- **Objective**
Gather every line from the records below that contains the string "height". Case counts.

- **Extracted records**
##########

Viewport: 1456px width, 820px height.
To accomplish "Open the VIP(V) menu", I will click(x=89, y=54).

##########

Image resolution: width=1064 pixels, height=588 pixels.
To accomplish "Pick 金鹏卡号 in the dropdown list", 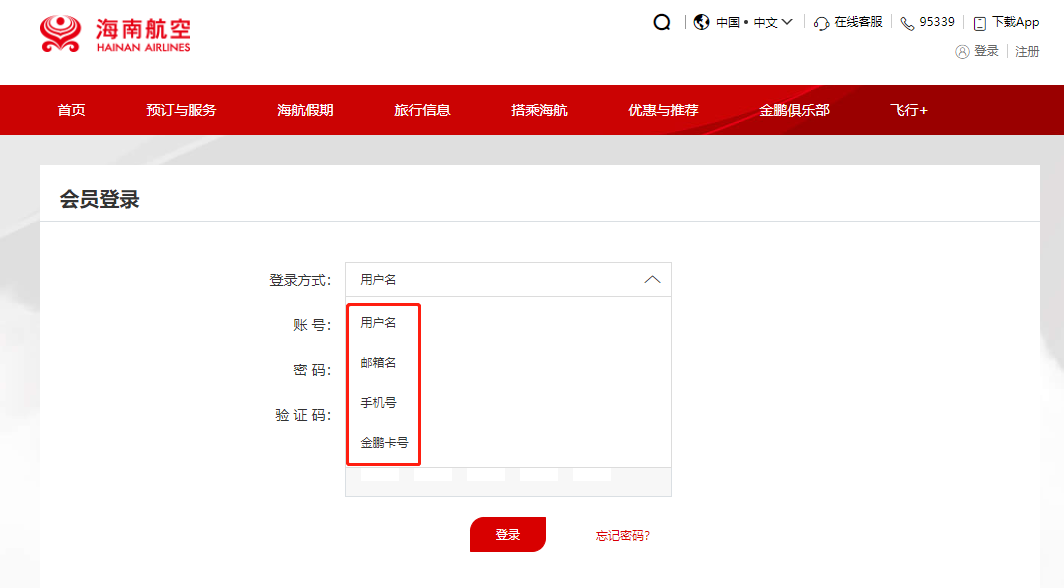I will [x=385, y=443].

##########

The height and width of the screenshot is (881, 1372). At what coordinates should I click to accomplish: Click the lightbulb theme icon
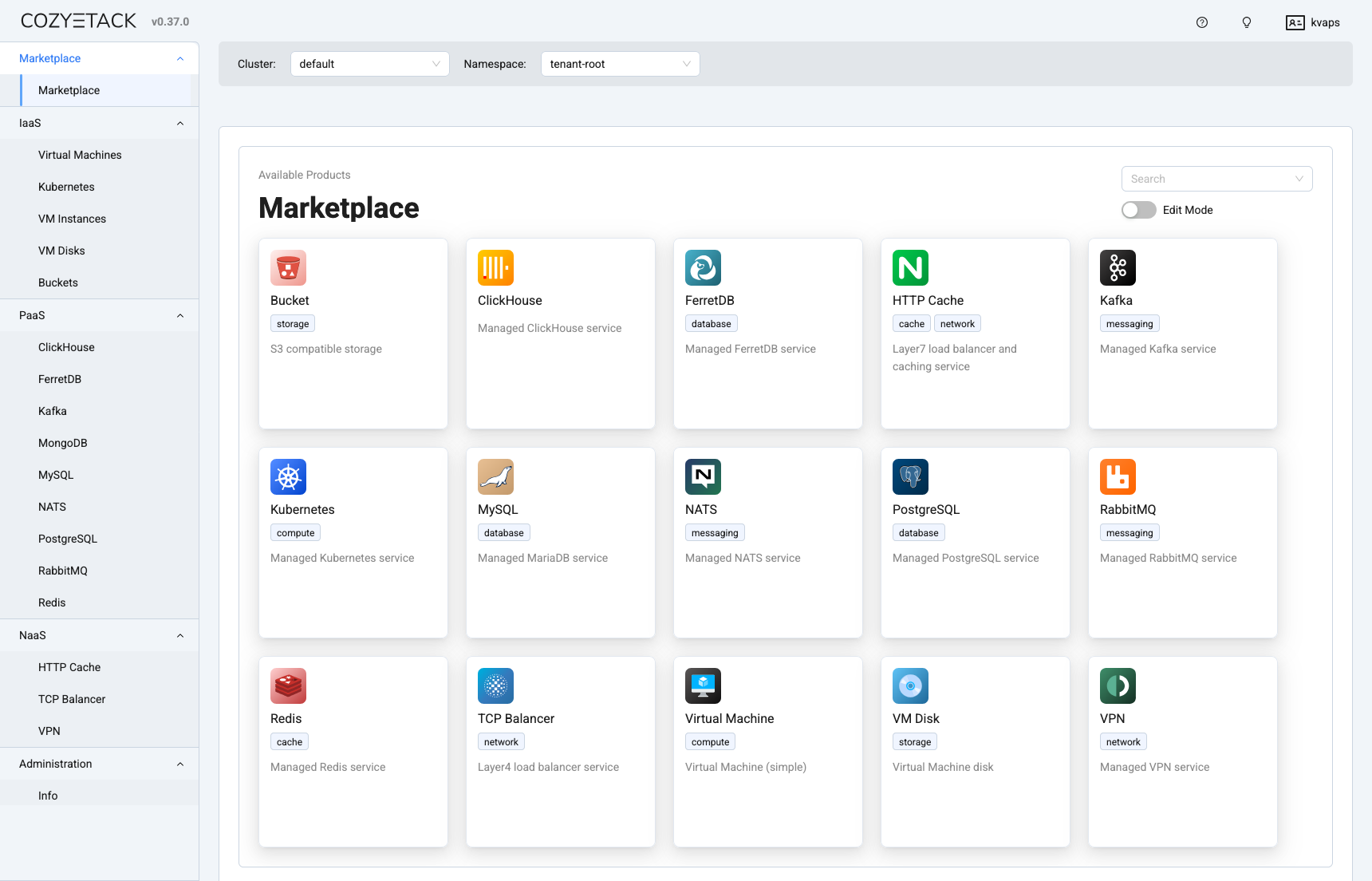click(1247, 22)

##########

- **Written solution**
Viewport: 1456px width, 820px height.
Image resolution: width=1064 pixels, height=588 pixels.
The height and width of the screenshot is (881, 1372). At what coordinates should I click to accomplish: Click the lightbulb theme icon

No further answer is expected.